- [The problem]:
Among the entries below, please repeat exactly and only the lines from the line containing "This screenshot has height=281, width=585." to the line containing "Task: Click the 検索 search button", both lines included.
#####
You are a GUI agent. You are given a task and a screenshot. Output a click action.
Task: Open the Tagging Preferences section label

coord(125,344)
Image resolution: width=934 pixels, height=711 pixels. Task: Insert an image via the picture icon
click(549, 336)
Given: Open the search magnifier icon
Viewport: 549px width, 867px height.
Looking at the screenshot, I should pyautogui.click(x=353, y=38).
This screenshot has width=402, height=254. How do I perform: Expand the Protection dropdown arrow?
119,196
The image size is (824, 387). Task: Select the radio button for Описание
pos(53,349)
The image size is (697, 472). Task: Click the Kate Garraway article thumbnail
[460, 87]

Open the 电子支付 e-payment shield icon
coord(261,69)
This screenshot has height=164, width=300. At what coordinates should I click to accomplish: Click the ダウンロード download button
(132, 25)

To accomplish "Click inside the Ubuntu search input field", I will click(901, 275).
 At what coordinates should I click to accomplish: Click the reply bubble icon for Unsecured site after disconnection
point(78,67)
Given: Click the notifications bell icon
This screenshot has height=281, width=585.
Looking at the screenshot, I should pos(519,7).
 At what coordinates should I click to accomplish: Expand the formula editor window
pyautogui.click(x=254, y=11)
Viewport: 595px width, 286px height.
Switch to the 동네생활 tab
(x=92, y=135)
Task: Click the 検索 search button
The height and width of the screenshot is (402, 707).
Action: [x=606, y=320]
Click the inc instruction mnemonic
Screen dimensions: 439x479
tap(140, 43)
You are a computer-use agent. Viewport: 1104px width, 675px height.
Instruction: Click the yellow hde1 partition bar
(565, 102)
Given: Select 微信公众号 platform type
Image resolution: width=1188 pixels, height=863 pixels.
#####
- [Answer area]:
This screenshot has height=281, width=585.
Looking at the screenshot, I should pos(519,7).
 At what coordinates should I click to accomplish: Expand the formula editor window
pyautogui.click(x=254, y=11)
Viewport: 595px width, 286px height.
Switch to the 동네생활 tab
(x=92, y=135)
Task: Click the 検索 search button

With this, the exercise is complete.